# [SUPPLIED ENTRIES]

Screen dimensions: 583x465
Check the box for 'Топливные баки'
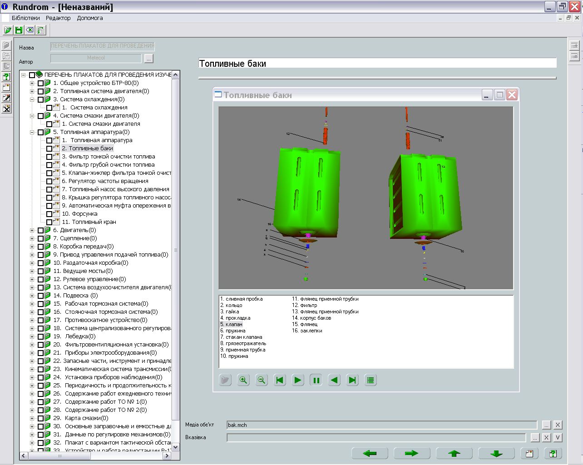click(x=49, y=148)
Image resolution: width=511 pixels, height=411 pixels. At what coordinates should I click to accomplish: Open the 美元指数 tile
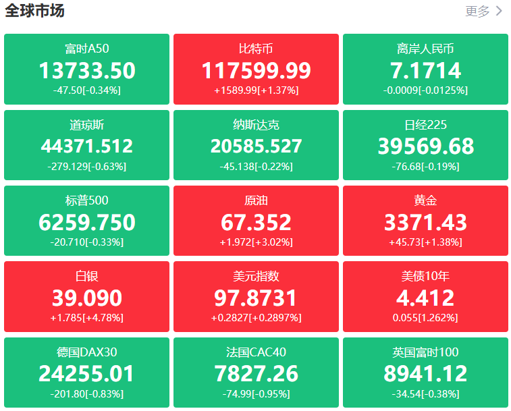coord(256,296)
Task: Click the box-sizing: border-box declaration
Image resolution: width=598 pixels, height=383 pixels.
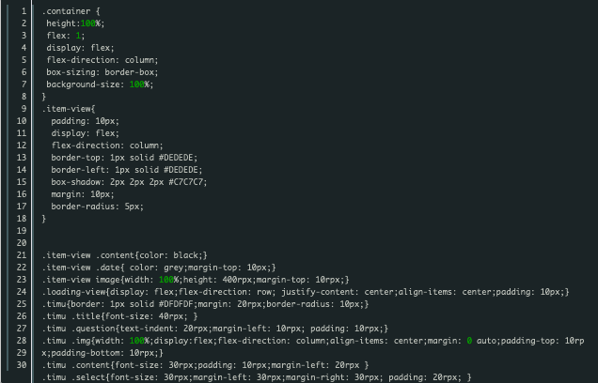Action: tap(102, 72)
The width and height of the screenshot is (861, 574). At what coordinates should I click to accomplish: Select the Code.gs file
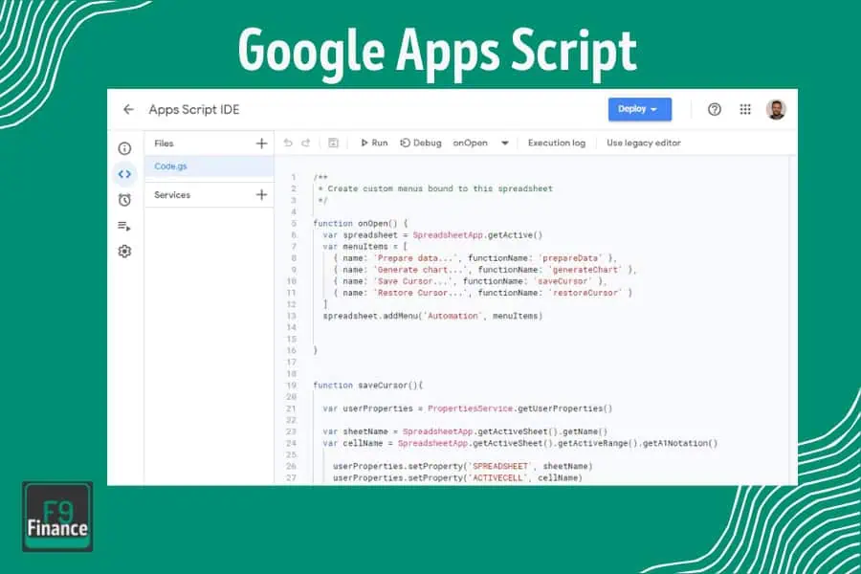[x=168, y=166]
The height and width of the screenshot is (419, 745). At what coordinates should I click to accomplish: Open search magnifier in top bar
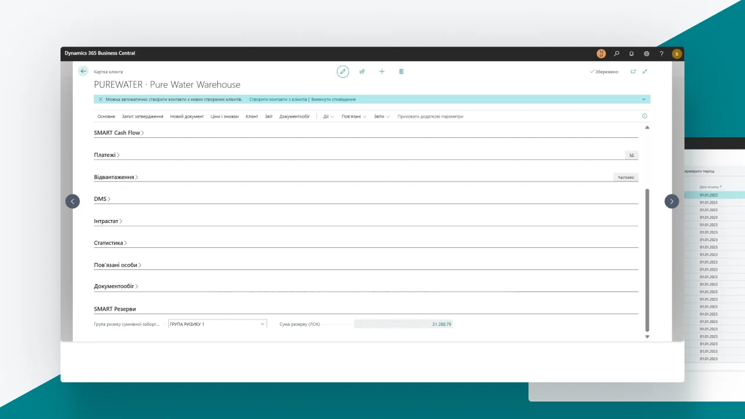point(616,54)
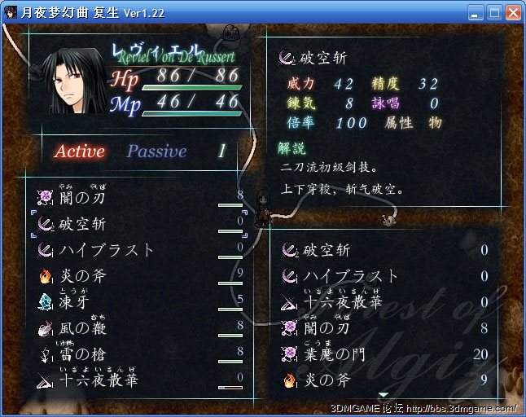Click the 風の鞭 wind skill icon
526x417 pixels.
coord(45,328)
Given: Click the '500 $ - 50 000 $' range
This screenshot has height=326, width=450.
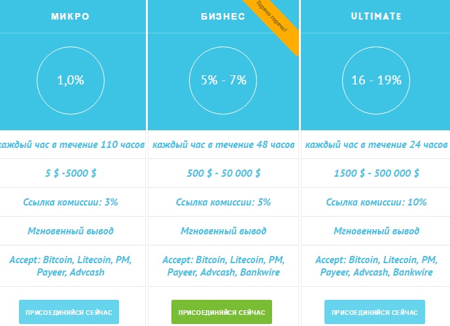Looking at the screenshot, I should click(223, 173).
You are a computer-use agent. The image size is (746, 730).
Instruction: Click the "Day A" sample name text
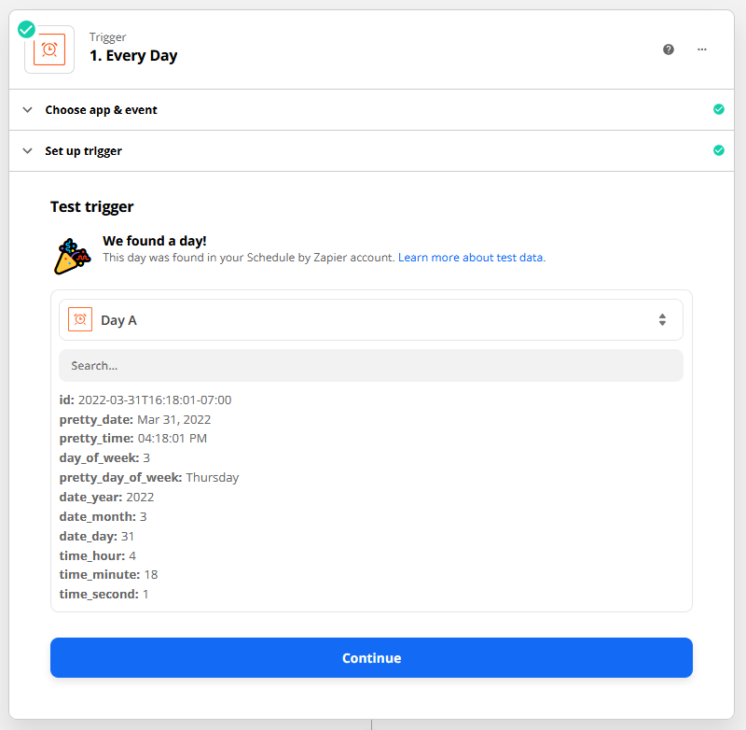[x=118, y=320]
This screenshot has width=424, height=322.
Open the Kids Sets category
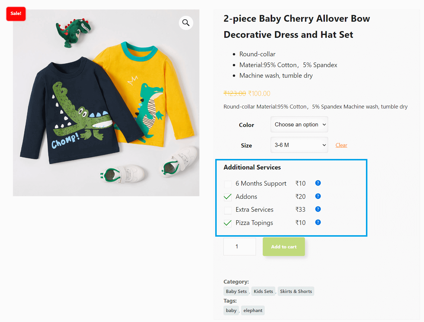point(263,291)
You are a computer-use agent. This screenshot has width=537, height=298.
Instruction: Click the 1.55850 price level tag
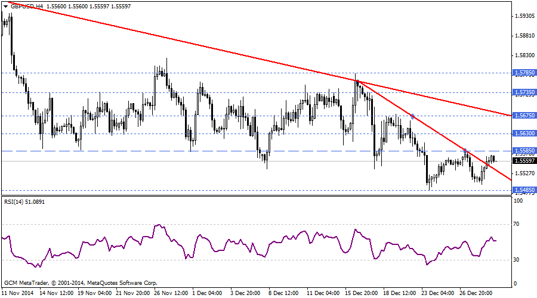[x=523, y=151]
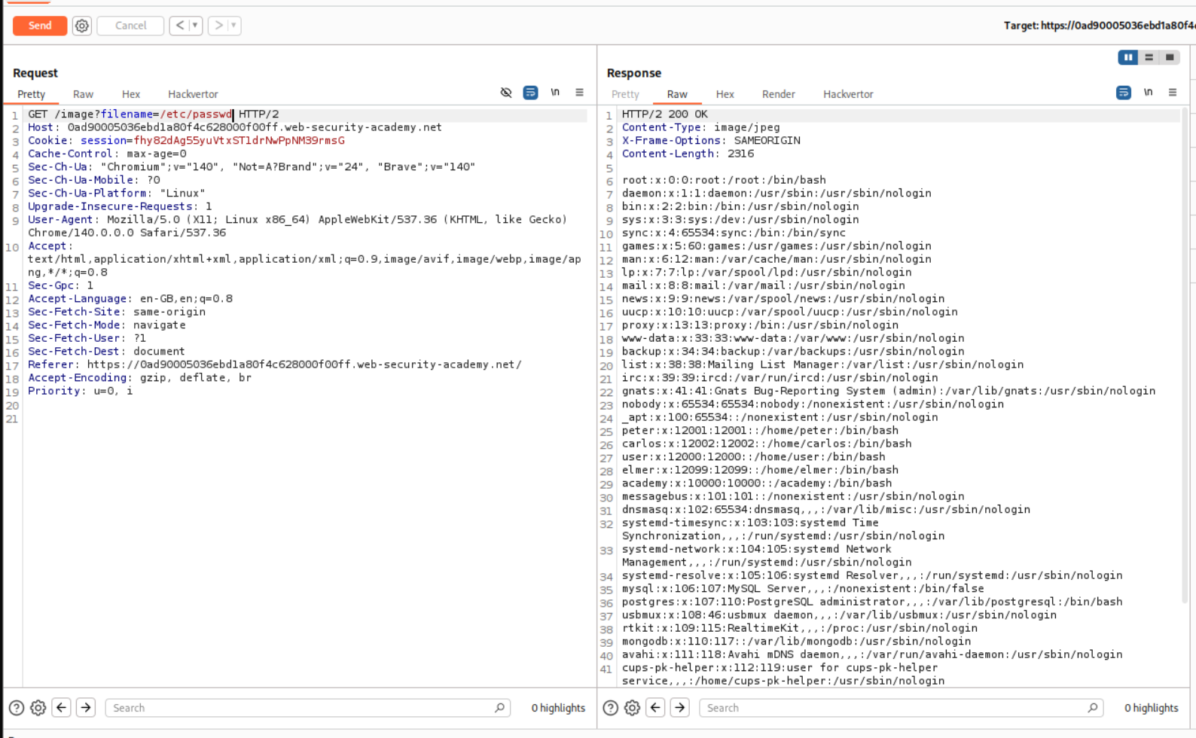Screen dimensions: 1196x738
Task: Open the Request panel hamburger options menu
Action: click(x=579, y=93)
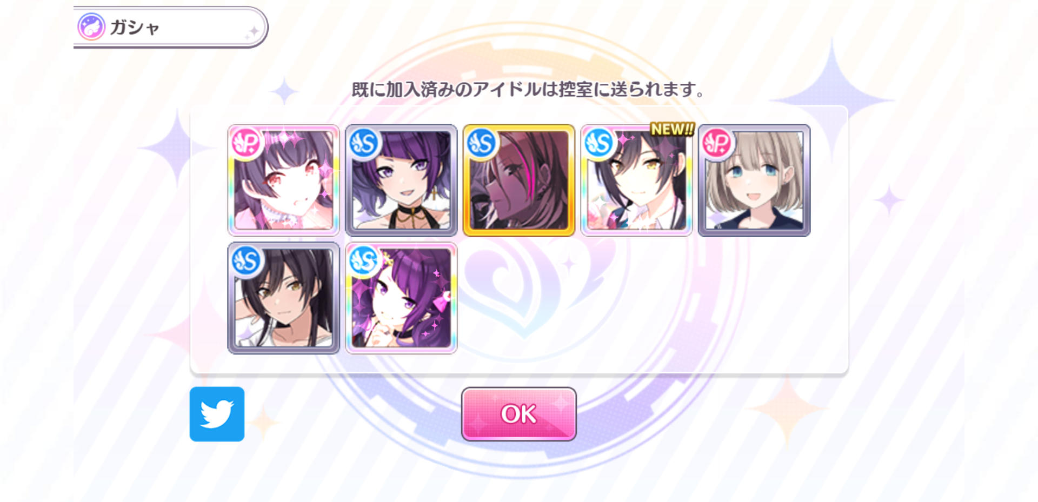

# [EXERCISE GOAL]
Please arrange all of the material above as a Markdown table with two columns, Row and Line, giving each line its own numbered row. Skip blank lines and leave the pictures out.

# [ANSWER TO THIS PROBLEM]
| Row | Line |
|---|---|
| 1 | Screen dimensions: 583x465 |
| 2 | Check the box for 'Топливные баки' |
| 3 | click(x=49, y=148) |
| 4 | Image resolution: width=511 pixels, height=411 pixels. At what coordinates should I click to accomplish: Open the 美元指数 tile |
| 5 | coord(256,296) |
| 6 | Task: Click the box-sizing: border-box declaration |
| 7 | Image resolution: width=598 pixels, height=383 pixels. |
| 8 | Action: tap(102, 72) |
| 9 | The width and height of the screenshot is (861, 574). At what coordinates should I click to accomplish: Select the Code.gs file |
| 10 | [x=168, y=166] |
| 11 | The height and width of the screenshot is (419, 745). At what coordinates should I click to accomplish: Open search magnifier in top bar |
| 12 | point(616,54) |
| 13 | Click the 風の鞭 wind skill icon |
| 14 | 526x417 pixels. |
| 15 | coord(45,328) |
| 16 | Given: Click the '500 $ - 50 000 $' range |
| 17 | This screenshot has height=326, width=450. |
| 18 | Looking at the screenshot, I should click(223, 173). |
| 19 | You are a computer-use agent. The image size is (746, 730). |
| 20 | Instruction: Click the "Day A" sample name text |
| 21 | [x=118, y=320] |
| 22 | This screenshot has width=424, height=322. |
| 23 | Open the Kids Sets category |
| 24 | point(263,291) |
| 25 | You are a computer-use agent. This screenshot has width=537, height=298. |
| 26 | Instruction: Click the 1.55850 price level tag |
| 27 | [x=523, y=151] |
| 28 | Screen dimensions: 1196x738 |
| 29 | Task: Open the Request panel hamburger options menu |
| 30 | Action: click(x=579, y=93) |